You can’t really treat derived quantities (such as Eff) as dependent on group. What you can do is make the actual parameters (Ka, Ke) depend on group. Than you can use the posterior samples of the parameters per group to estimate efficiency per group. Does that make sense?

Yep, that’s what I imaged. Thanks!

Just one final update on this—sorry it took me almost a year to post a proper closure on the topic.

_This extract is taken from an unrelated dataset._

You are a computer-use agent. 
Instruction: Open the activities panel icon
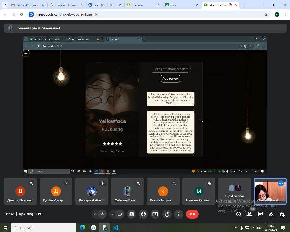[x=271, y=214]
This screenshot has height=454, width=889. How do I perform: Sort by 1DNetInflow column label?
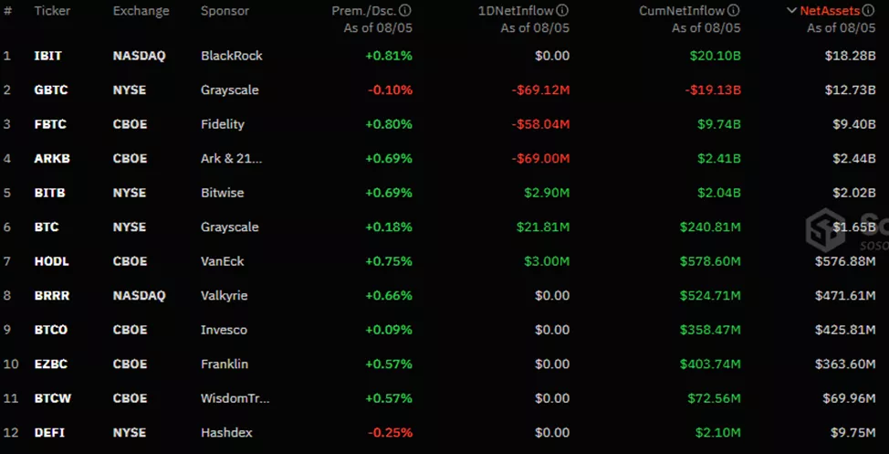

@martinmodrak your insights here were much appreciated. It turns out I had some of the parameter units wrong, and the efficiency formula now does yield values bounded between 0 and 1, so there’s no need to constrain a transformed parameter, as you emphasised.

The units are:
K_a and K_e in 1 / minute
D in mg

We can calculate the mass of administered drug, m(t), that was absorbed into the body since time t = 0 as

m(t) = D (1 - e^{-K_at})

So, when t is large, m_a(t) \equiv D when a drug is 100% absorbable. So the efficiency at the peak time, t_p, becomes easily calculated, i.e. the mass of drug that is still in circulation, m_c(t_p), relative to m(t_p). Because

m_c(t_p) = \frac{DK_a\left(e^{-K_et_p} - e^{-K_at_p}\right)}{K_a - K_e}, then

\epsilon(t_p) = m_c(t_p)/m(t_p) becomes independent of D, and is bounded between 0 and 1 no matter what the combinations of K_a and K_e are.

So now \epsilon can either be calculated inside the generated quantities block or outside in R.